Does this seem familiar to anyone here? I'm wondering if the HDMI connection is a red herring, and something has simply become faulty in the TV?


----------



## celtic pride (Nov 8, 2005)

Personally i would try a different HDMI cable 1st just in case the one your using is bad,then try component,or call tivo tech support ,If someone else had the same problem,They may know how to solve this problem.


----------



## mjgraves (Oct 11, 2003)

After some experimentation here's what I have discovered. The trouble seems to be with the TVs inputs.

When the Mini is connected to the rear-panel HDMI inputs, of which there are two, the TV will always turn on just a few seconds after being turned off. This happens with the Tivo remote and also with the Samsung remote that came with the TV.

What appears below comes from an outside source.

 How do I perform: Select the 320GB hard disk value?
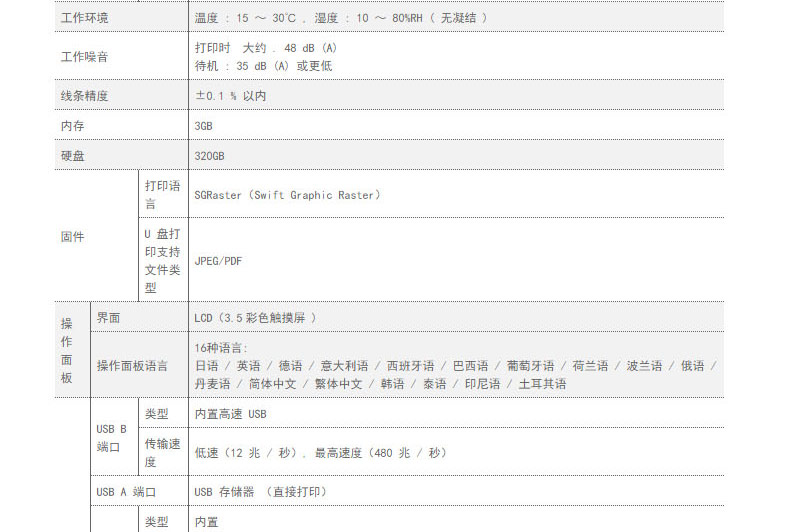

I tried three different HDMI cables, CEC enabled and disabled. No difference as long as the Mini is connected to HDMI 1 or HDMI 2.

If I perform an input switch so that the TV is looking at the cable or "PC" input it will shut off and stay off.

If I connect the Mini to HDMI 3, which is on the edge of the TV, then it will shut off and stay off. You know that it will stay off because the shut down act occurs will a downward cascade of audio tones.

This is extremely odd, but suggests that there's a problem with a portion of the input processing of the TV....I think.


----------



## Zooks527 (Oct 19, 2010)

We have a mini on a Samsung through its HDMI1 connector and are not seeing this behavior.

Out of curiosity, are you turning the Mini off (OK, moving it to Standby) before turning off the TV? That has no effect on our, but it could give you some clue as to the cause.


----------



## lgnad (Feb 14, 2013)

Tivos do not do CEC.

I would try alternate remote codes. The ones the remote is sending may not be 100% correct.

Also, Minis have had some odd compatibility issues with some people's HDMI setups. There have been many threads on here about it. Some people fixed it by putting an HDMI switch or splitter in the line.

Hopefully your TV isnt dying! 

(no cec is noted here)
http://www.engadget.com/2013/03/11/tivo-mini-review/


----------



## mjgraves (Oct 11, 2003)

Zooks527 said:


> Out of curiosity, are you turning the Mini off (OK, moving it to Standby) before turning off the TV? That has no effect on our, but it could give you some clue as to the cause.


No, this has not been our habit. We just power-off the TV using the Tivo remote.

As it happens I still have the remote from the old TivoHD that didn't exhibit this problem. I'll try that vs the the one that came with the Mini and see if it makes a difference.

The solution I thought I had found earlier doesn't work all the time. Even with the Mini plugged into HDMI 3 using a different cable, the TV would not stayed turned off last night.

I took a few minutes to confirm that it would stay turned off if I did an input switch to PC or cable, both of which are not connected, then turned off the TV. That worked.

I've also ordered the analog break-out cable set from Amazon. That should arrive on Wednesday. It will be interesting to see if not using HDMI provides a proper solution.


----------



## mjgraves (Oct 11, 2003)

Alas, the Samsung HDTV is slowly degenerating. It appears to be suffering the power supply issues that plagued Samsung sets back in 2008-2010. 

Last night it started randomly power cycling. It would only power-on if we quickly performed an input switch, then switch back. That suggests that something is marginal internally. A slight variation in operation allows it to recover enough to run a while longer.

I suspect that we will replace it with the AVS forum's recommended 32" model from Vizio. We may then have the Samsung repaired if that repair isn't too costly.


----------